Unconventional Spin–Orbit Torques by 2D Multilayered MXenes for Future Nonvolatile Magnetic Memories

MXenes have attracted attention in recent years owing to their 2D layered structures with various functionalities. To open a new application field for MXenes in the realm of electronic devices, such as ultrahigh-integrated magnetic memory, a spin–orbit torque (SOT) bilayer structure with MXene of Cr₂N is developed: substrate//Cr₂N/[Co/Pt]₃/MgO using the magnetron sputtering technique. Field-free current-induced magnetization switching in the bilayer structure is demonstrated, regardless of the charge current directions with respect to the mirror symmetry lines of Cr₂N crystal. This is a specific characteristic for the 2D MXene-based SOT-devices.
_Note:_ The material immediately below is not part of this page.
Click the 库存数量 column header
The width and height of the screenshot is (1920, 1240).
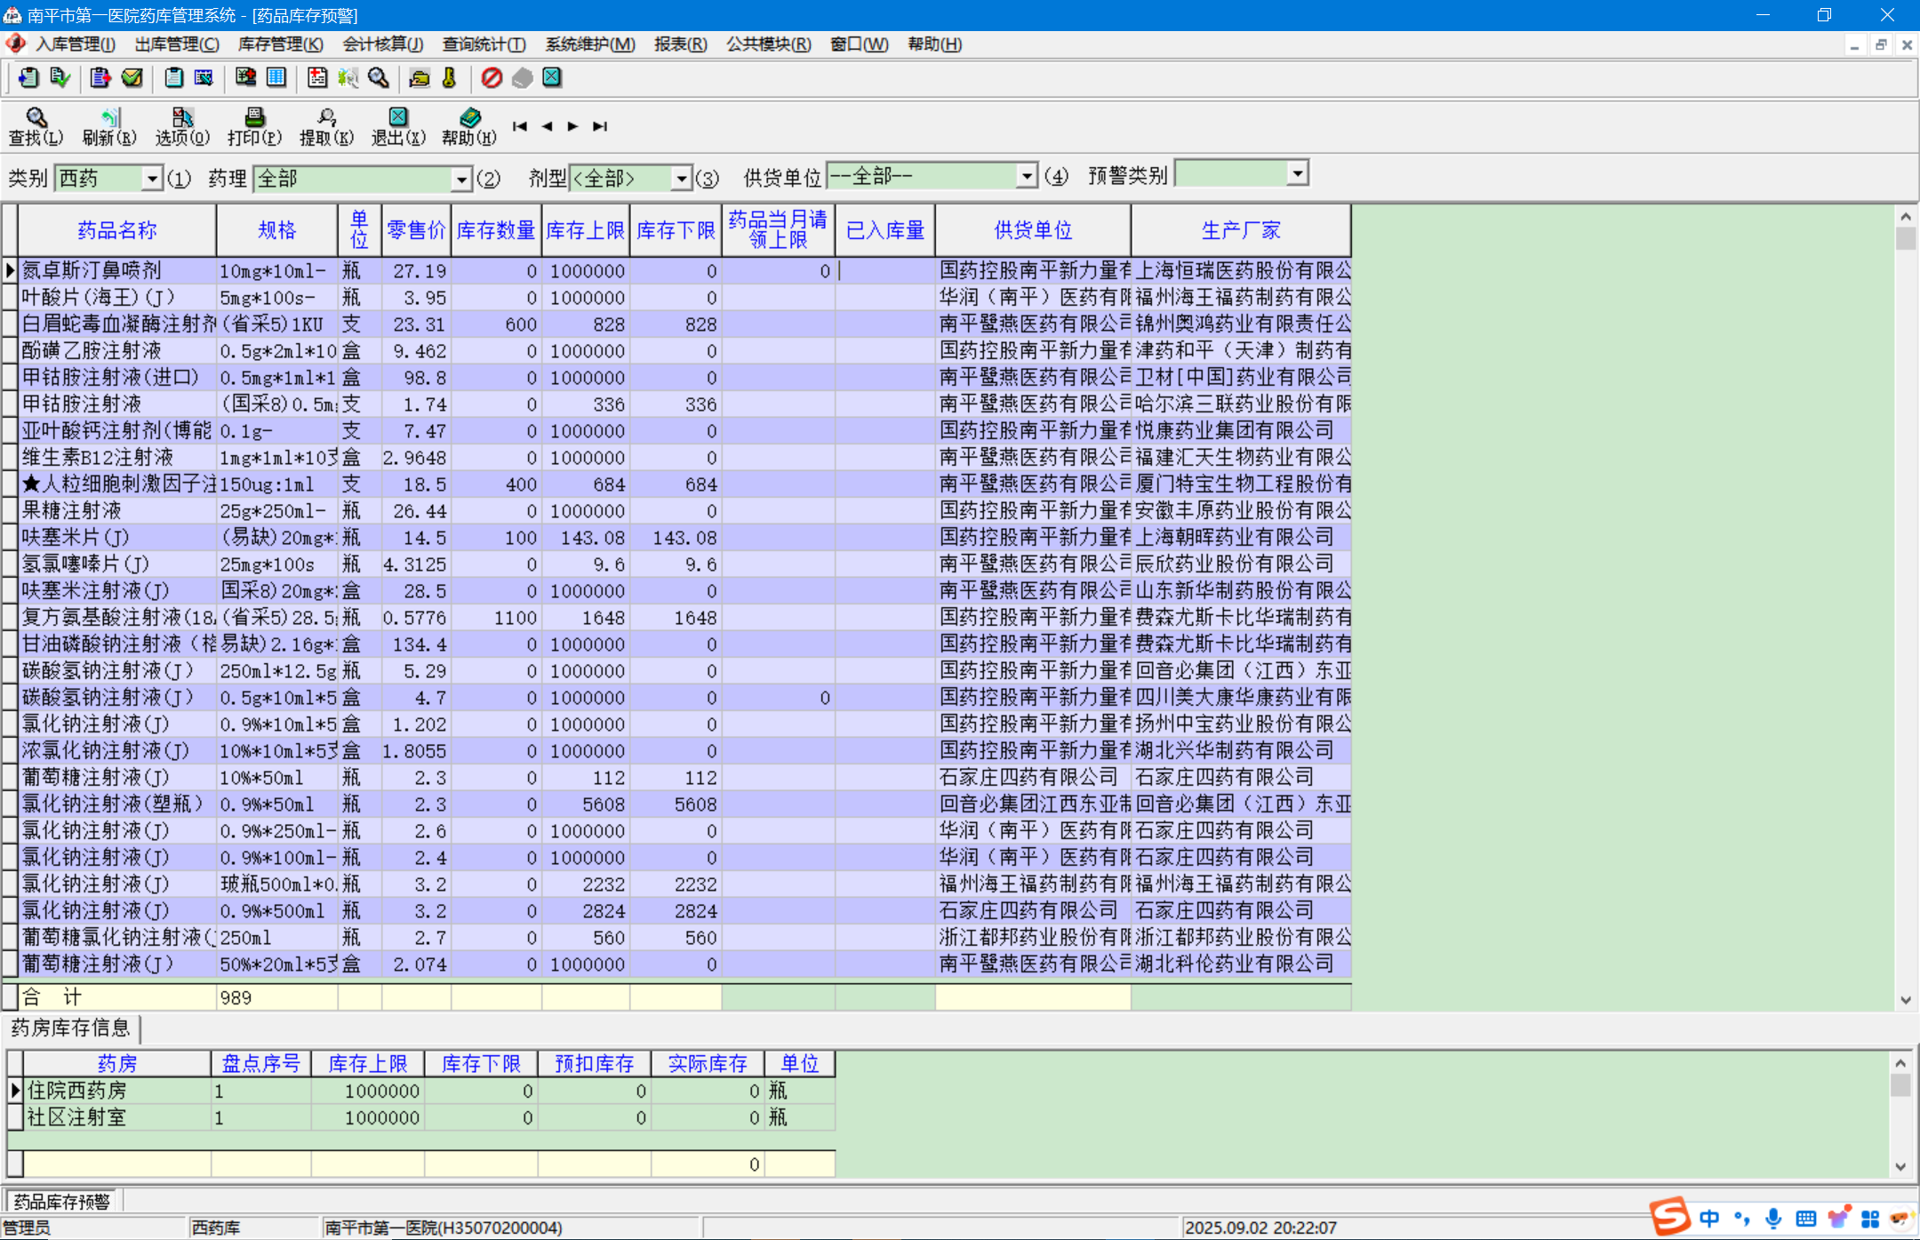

As the SOT efficiency increases with increasing the Cr₂N thickness, the first-principles calculations predict an intrinsic orbital-Hall conductivity with the dominant out-of-plane component, comparing to the spin-Hall conductivity in the Cr₂N. X-ray magnetic circular dichroism reveals the out-of-plane uncompensated magnetic moment of Cr ($m_{\mathrm{Cr}}^{\mathrm{UC}.}$) in the Cr₂N layer at the interface, induced by contact with the Co in the [Co/Pt]₃ ferromagnetic layer. Therefore, the intrinsic bulk orbital-Hall effect in MXene and the interfacial contribution such as spin-filtering-like effect owing to $m_{\mathrm{Cr}}^{\mathrm{UC}.}$ are considered as possible major mechanisms for the unconventional out-of-plane SOT in the device, rather than a crystal symmetry and/or an interlayer exchange coupling.